De Illusie Van Gewichtsgrootte Bleek Contextgevoelig Te Zijn - Alternatieve Mening

De Illusie Van Gewichtsgrootte Bleek Contextgevoelig Te Zijn - Alternatieve Mening
De Illusie Van Gewichtsgrootte Bleek Contextgevoelig Te Zijn - Alternatieve Mening

Video: De Illusie Van Gewichtsgrootte Bleek Contextgevoelig Te Zijn - Alternatieve Mening

Video: De Illusie Van Gewichtsgrootte Bleek Contextgevoelig Te Zijn - Alternatieve Mening
Video: NIEMAND ZIET DIT !! 😱 | Optische Illusies 2024, April
Anonim

Een team van wetenschappers uit Canada en de Verenigde Staten ontdekte dat de perceptie van gewicht verband houdt met de context, en dat afleiding de bewuste vorming van herinneringen verstoort.
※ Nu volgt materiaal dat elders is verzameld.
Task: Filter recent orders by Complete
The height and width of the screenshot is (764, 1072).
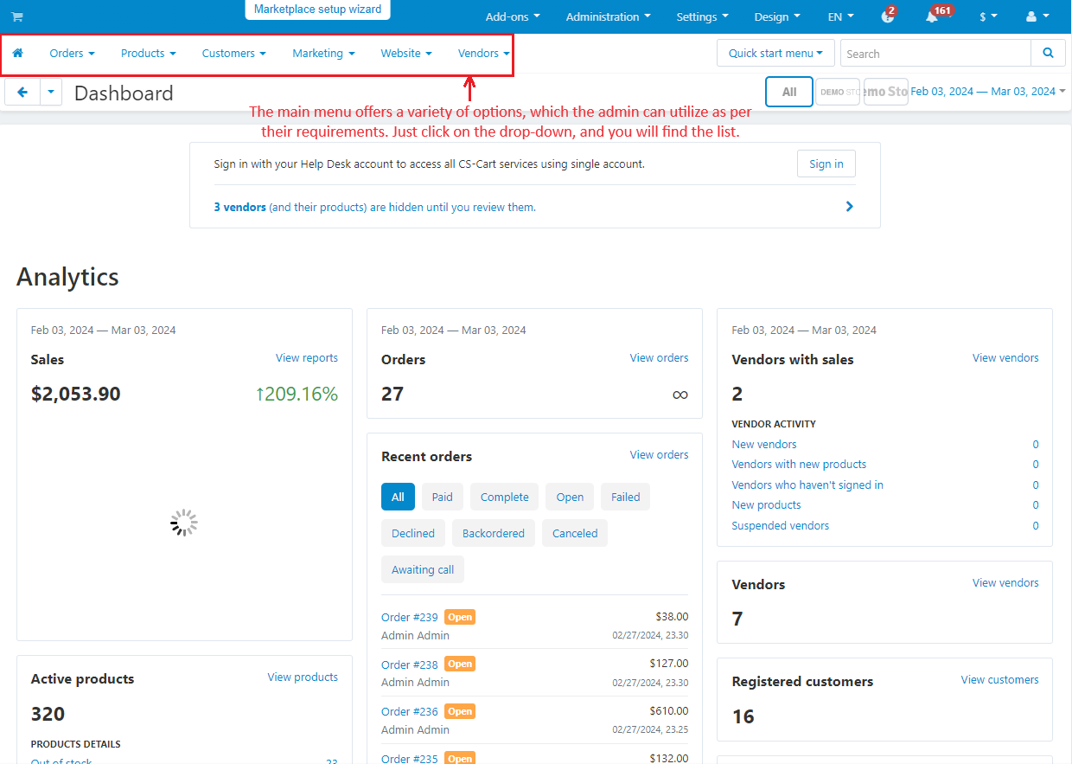Action: click(505, 497)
Een belangrijke voorwaarde voor de effectiviteit van manipulaties met materiële objecten is het vermogen van een persoon om hun verborgen fysieke parameters, bijvoorbeeld gewicht, te voorspellen. Het is bekend dat twee soorten geheugen betrokken zijn bij het schatten van het gewicht: associatief en sensorimotorisch. Het waarnemen van het gewicht van een onbekend object omvat een associatief geheugen, dat is gebaseerd op vergelijking met eerdere ervaringen en bewuster is, terwijl het sensorimotorische geheugen het mogelijk maakt de representatie onbewust aan te passen aan nieuwe variabelen, inclusief dimensies. Volgens eerdere werken vindt een dergelijke aanpassing gemiddeld plaats binnen 5-40 interacties, maar het mechanisme ervan is niet voldoende bestudeerd. Bovendien is het onduidelijk of iemands conditie en context invloed hebben op gewichtsschattingen.

Een klassiek voorbeeld van de misvatting van massa is de illusie van gewichtsgrootte, namelijk dat een klein object, in vergelijking met een groter, de neiging heeft zwaarder te lijken dan het is. Aangenomen wordt dat dit te wijten is aan de vergelijking van het geschatte gewicht met een groot en daardoor massief object. Om te testen hoe de illusie van gewichtsgrootte zich verhoudt tot de context, hebben onderzoekers van Queens University en Michigan Technological University een reeks experimenten uitgevoerd met 49 vrijwilligers in de leeftijd van 18-33 jaar. Vier plastic cilinders werden gebruikt als stimulusmateriaal: groot (82 millimeter hoog en 82 millimeter in diameter) maar licht (190 gram), klein (51 millimeter hoog en 51 millimeter in diameter) maar zwaar (750 gram), en twee cilinders van hetzelfde formaat met een gewicht van 455 gram.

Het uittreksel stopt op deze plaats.